§ **LO QUE SE PIDE**: Devuelve completo y sin ninguna alteración el texto sobre el sueño soviético de Vladímir Putin.

§ **FRAGMENTO SELECCIONADO**:
====================

12 sept 2015

El sueño soviético de Vladímir Putin

El sueño soviético de Vladímir Putin/Shlomo Ben Ami, a former Israeli foreign minister, is Vice President of the Toledo International Center for Peace. He is the author of Scars of War, Wounds of Peace: The Israeli-Arab Tragedy. 
Traducción: Esteban Flamini
Project Syndicate |2 de septiembre de 2015.
El reciente acuerdo nuclear alcanzado por seis grandes potencias mundiales e Irán fue un triunfo del multilateralismo. Si esas mismas potencias (los cinco miembros permanentes del Consejo de Seguridad de las Naciones Unidas y Alemania) mostraran la misma voluntad de trabajar juntas para resolver otras disputas, el mundo podría entrar a una nueva era de cooperación y estabilidad.
Por desgracia, esa posibilidad parece lejana. Hoy, órdenes regionales de larga data se encuentran amenazados por una variedad de situaciones de competencia y conflicto (desde las actividades chinas en el mar meridional de China hasta el avance continuo de Estado Islámico en Medio Oriente). Pero el conflicto más decisivo (aquel cuya solución influiría sobre todos los demás) probablemente esté en Ucrania, país que se ha vuelto fundamental para las ambiciones expansionistas del presidente ruso, Vladímir Putin.

====================

(Filas de un conjunto de datos)
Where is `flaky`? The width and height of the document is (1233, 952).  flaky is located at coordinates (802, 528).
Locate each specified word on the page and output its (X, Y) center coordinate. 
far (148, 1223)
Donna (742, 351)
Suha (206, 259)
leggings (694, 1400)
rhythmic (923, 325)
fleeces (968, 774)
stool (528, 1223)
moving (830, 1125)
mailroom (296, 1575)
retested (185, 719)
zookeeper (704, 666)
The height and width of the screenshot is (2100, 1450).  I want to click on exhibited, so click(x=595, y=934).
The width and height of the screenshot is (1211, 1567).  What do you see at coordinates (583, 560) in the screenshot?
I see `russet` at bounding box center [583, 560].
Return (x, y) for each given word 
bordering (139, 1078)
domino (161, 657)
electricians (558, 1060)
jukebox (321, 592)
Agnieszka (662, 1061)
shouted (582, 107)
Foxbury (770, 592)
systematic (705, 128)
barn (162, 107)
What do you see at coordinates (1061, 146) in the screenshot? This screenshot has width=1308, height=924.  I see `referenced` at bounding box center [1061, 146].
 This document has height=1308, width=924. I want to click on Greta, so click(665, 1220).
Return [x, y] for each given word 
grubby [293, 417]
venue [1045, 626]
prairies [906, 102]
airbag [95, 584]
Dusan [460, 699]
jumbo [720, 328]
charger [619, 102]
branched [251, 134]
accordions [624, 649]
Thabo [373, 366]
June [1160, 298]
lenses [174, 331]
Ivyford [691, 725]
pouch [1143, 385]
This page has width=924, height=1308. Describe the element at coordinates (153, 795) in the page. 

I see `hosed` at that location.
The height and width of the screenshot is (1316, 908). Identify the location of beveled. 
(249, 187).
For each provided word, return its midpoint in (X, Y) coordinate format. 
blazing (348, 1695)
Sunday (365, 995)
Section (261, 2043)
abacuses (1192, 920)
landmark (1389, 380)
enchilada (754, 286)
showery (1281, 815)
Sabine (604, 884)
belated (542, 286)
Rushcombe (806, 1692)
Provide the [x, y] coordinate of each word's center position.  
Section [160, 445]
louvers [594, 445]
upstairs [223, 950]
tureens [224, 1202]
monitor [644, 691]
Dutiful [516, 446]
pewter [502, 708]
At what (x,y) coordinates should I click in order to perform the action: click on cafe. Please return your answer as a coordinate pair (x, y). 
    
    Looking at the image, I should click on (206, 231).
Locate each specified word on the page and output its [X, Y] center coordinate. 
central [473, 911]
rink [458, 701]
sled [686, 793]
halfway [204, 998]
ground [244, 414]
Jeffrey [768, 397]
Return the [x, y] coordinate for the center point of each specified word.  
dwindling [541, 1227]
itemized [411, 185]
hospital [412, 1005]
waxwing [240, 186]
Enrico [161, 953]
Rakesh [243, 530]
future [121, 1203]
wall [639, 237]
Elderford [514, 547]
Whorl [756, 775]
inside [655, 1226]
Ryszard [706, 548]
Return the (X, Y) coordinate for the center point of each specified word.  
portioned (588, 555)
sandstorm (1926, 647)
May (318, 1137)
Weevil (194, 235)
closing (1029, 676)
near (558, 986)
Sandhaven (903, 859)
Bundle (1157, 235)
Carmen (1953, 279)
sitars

====================

§ **RESULTADO DEL EJERCICIO**:
12 sept 2015

El sueño soviético de Vladímir Putin

El sueño soviético de Vladímir Putin/Shlomo Ben Ami, a former Israeli foreign minister, is Vice President of the Toledo International Center for Peace. He is the author of Scars of War, Wounds of Peace: The Israeli-Arab Tragedy. 
Traducción: Esteban Flamini
Project Syndicate |2 de septiembre de 2015.
El reciente acuerdo nuclear alcanzado por seis grandes potencias mundiales e Irán fue un triunfo del multilateralismo. Si esas mismas potencias (los cinco miembros permanentes del Consejo de Seguridad de las Naciones Unidas y Alemania) mostraran la misma voluntad de trabajar juntas para resolver otras disputas, el mundo podría entrar a una nueva era de cooperación y estabilidad.
Por desgracia, esa posibilidad parece lejana. Hoy, órdenes regionales de larga data se encuentran amenazados por una variedad de situaciones de competencia y conflicto (desde las actividades chinas en el mar meridional de China hasta el avance continuo de Estado Islámico en Medio Oriente). Pero el conflicto más decisivo (aquel cuya solución influiría sobre todos los demás) probablemente esté en Ucrania, país que se ha vuelto fundamental para las ambiciones expansionistas del presidente ruso, Vladímir Putin.